What diver doesn’t dream of diving in the Maldives? And what scuba instructor doesn’t dream of working there? This one had her underwater dreams come true in January 2019 when starting a job at Sea Explorer Reethi Faru in Raa Atoll, the Maldives. I saw first-hand that everything I had ever heard about the beauty of marine life in the Maldives was true as soon as I did my first dive there. I had ten Manta rays swimming around me, some only inches away from my head. The dives that have followed since have not disappointed either. So many colors, so many sharks, mantas, turtles and more! But what happens back at the surface once the day’s dive is done? Here’s a little glimpse into living the instructor life on a small island in the Maldives…
As perfect as my postcard-worthy home may seem, it’s not all sunshine and butterfly fish. The truth is that there is also a flipside to this life, for example, life here can be restrictive. On an island measuring 600 x 300 meters, there is obviously a limit to spacial freedom. There is only so much one can explore on land here. Furthermore, the food is on a rotational schedule, meaning we eat the same meals on repeat every other week. After a few months, the food cravings really start to kick in, but where on such a small island can one
get the comfort food our bellies so desire? In comparison to other Islands, however, the dive staff on Reethi Faru are awarded more freedom. At least here we are free to grab a beer at the Sunset Bar.

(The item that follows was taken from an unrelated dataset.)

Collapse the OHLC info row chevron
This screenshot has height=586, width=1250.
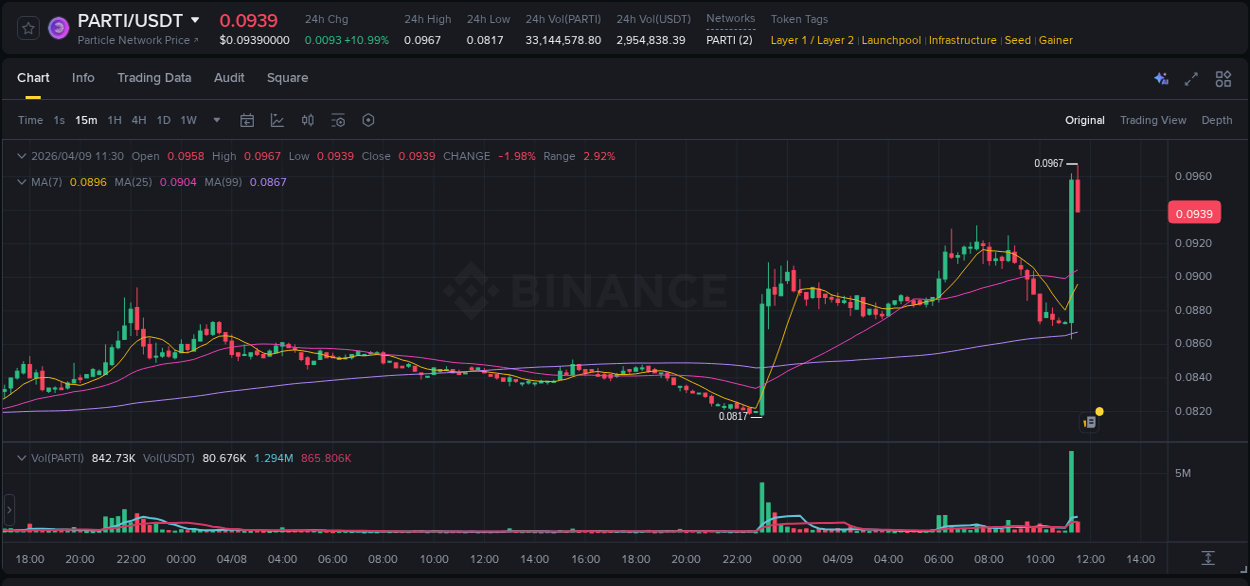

Another aspect that often goes unnoticed is how long and hard a working week can be. During the busy season, it is not uncommon to work more than seven days straight. As a reward, forget having a weekend getaway, there’s only one day of rest before starting the next 8-day-week. Consider this together with the lack of movement or food choices and it becomes clear why island life can be exhausting.
Then – worst of all when living and working in the Maldives - is the fact that once having dived here, one is left completely spoilt! After getting used to seeing several mantas clean on a dive, or having groups of 10+ grey reef sharks swim around, what still qualifies as a ‘special dive’? What if we only see a single ray, or a resting nurse shark? Luckily, the possibility of a new and extraordinary encounter is possible with every dive. On the most unexpecting days I’ve been lucky enough to have pods of dolphins join us divers, or a rare sighting of a huge ornate eagle ray. The Ocean is full of surprises. Who knows what another week at work may bring? It is this excitement, this underwater magic of the Maldivian reefs we experience every day, that we live for on our island home. One needs to learn the art of island life and how to deal with the little space and repetitive menu. It’s an art that is not easy to master, but the rewards of living the dream are worth the effort.